(CNN) — Barack Obama appears to be holding on to a significant edge in Iowa in new poll numbers released this weekend, but his advantage over John McCain in Minnesota, which hosted the Republican convention earlier this month, seems to have evaporated.
Obama, who won the Iowa caucuses in January, has 52 percent of the vote in that state to McCain’s 40 percent among likely voters in a Des Moines Register poll conducted September 8-10. A CNN/Time/Opinion Research Corporation poll conducted August 31-September 2, during the GOP convention, showed a 15-point advantage for Obama, 55 to 40 percent over McCain.

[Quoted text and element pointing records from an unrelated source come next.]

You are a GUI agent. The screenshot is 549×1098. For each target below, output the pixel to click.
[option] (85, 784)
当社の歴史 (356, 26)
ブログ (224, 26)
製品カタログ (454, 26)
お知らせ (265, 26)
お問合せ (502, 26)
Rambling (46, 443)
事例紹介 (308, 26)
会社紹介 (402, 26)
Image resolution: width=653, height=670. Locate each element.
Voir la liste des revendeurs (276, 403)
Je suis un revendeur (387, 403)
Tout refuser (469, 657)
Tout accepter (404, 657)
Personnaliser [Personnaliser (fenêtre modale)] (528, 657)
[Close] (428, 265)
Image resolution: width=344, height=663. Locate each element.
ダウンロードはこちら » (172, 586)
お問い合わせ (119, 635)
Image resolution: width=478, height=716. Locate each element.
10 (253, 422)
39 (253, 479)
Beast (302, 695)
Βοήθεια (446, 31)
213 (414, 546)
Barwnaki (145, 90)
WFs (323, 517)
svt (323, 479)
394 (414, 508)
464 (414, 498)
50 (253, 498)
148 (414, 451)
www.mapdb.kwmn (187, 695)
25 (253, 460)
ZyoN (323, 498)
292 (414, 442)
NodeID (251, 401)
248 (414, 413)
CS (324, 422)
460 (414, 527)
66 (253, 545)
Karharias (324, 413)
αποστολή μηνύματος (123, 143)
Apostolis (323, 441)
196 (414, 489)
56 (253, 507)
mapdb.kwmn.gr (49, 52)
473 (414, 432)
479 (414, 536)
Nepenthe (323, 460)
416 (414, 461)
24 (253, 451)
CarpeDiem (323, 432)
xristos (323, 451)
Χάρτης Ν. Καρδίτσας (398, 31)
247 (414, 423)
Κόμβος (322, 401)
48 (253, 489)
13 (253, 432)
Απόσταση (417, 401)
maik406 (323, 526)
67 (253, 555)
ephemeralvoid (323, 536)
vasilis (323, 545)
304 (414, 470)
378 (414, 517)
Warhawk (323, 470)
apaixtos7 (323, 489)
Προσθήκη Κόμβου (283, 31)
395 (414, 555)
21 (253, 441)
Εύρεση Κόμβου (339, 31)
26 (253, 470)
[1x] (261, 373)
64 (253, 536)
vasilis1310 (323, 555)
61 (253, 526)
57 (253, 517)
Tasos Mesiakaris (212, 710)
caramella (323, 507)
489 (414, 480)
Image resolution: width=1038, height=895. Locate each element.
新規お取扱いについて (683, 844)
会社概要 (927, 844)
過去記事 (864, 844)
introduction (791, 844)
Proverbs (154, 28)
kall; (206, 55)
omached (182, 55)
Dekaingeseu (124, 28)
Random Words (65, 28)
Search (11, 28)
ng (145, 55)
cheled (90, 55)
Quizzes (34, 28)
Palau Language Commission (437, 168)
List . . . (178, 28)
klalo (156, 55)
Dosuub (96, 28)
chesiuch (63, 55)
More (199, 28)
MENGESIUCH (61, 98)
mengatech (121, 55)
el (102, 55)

But in Minnesota, where McCain accepted the GOP nomination this month, Obama’s 12-point edge in the last CNN/Time/ORC survey – also conducted during the Republican convention - has disappeared in a new Star Tribune survey: that poll finds both men tied at 45 percent each among likely voters, with 10 percent unsure.
During the convention, Minnesota Governor Tim Pawlenty said he thought his state "would be open to a candidate like Senator McCain" - but added that he believed "Democrats still have an advantage here."
Both surveys have a margin of error of plus or minus 4 percentage points.
Election Center: Check out CNN's electoral breakdown
CNN/Time/Opinion Research Corporation surveys earlier this month also suggested tight races in four other battleground states: New Hampshire, Michigan, Virginia, and Missouri.
Those polls showed slim advantages for Obama in New Hampshire and Michigan, while McCain was narrowly on top in Virginia and Missouri.